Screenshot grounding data

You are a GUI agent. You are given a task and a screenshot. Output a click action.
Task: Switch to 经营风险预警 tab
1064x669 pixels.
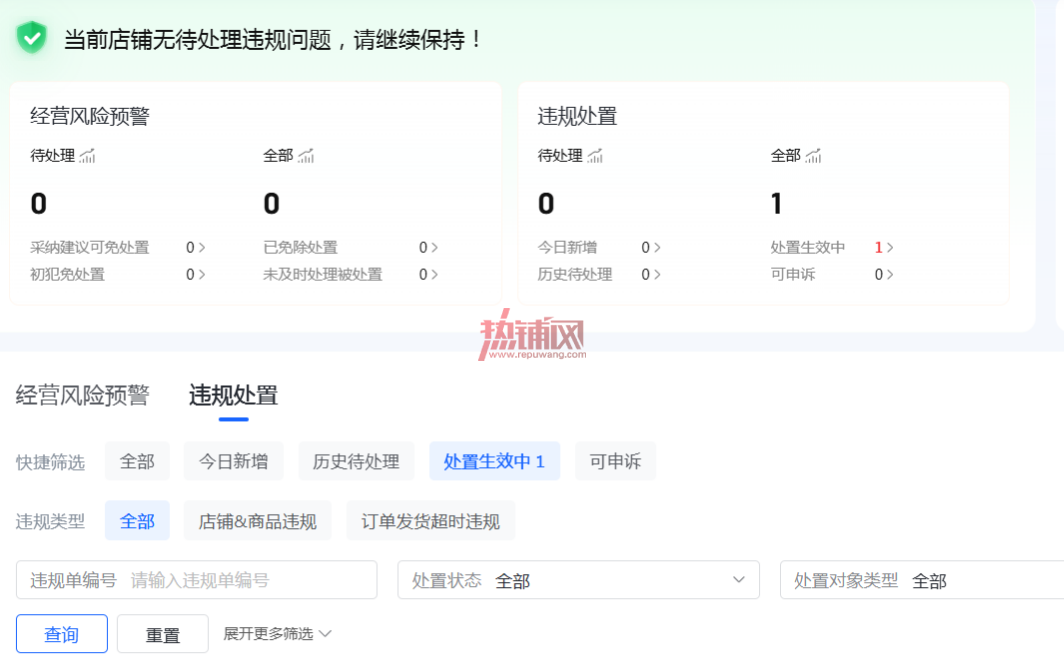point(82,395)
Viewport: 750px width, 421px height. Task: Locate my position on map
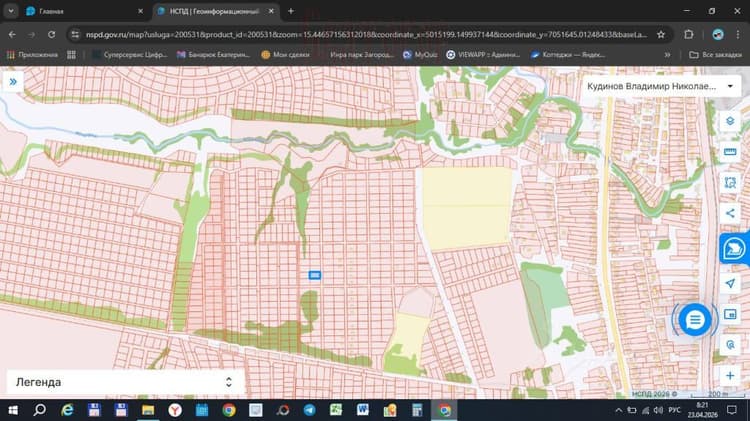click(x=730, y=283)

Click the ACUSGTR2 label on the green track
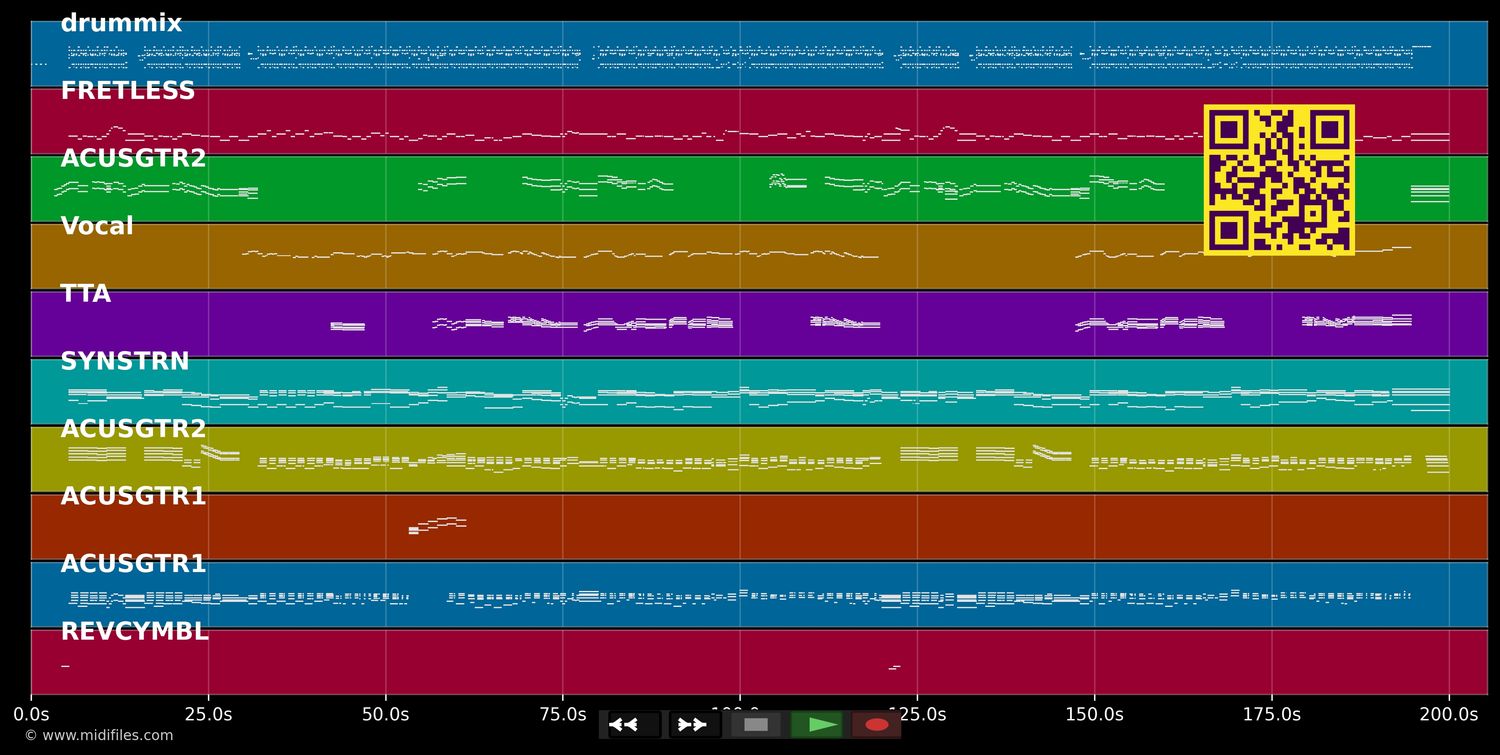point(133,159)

Task to complete
The answer is a faithful copy of the records above, with the pictures removed.

Output of the task
You are a GUI agent. You are given a task and a screenshot. Output a click action.
Task: Switch to 经营风险预警 tab
1064x669 pixels.
point(82,395)
Viewport: 750px width, 421px height. Task: Locate my position on map
click(x=730, y=283)

Click the ACUSGTR2 label on the green track
point(133,159)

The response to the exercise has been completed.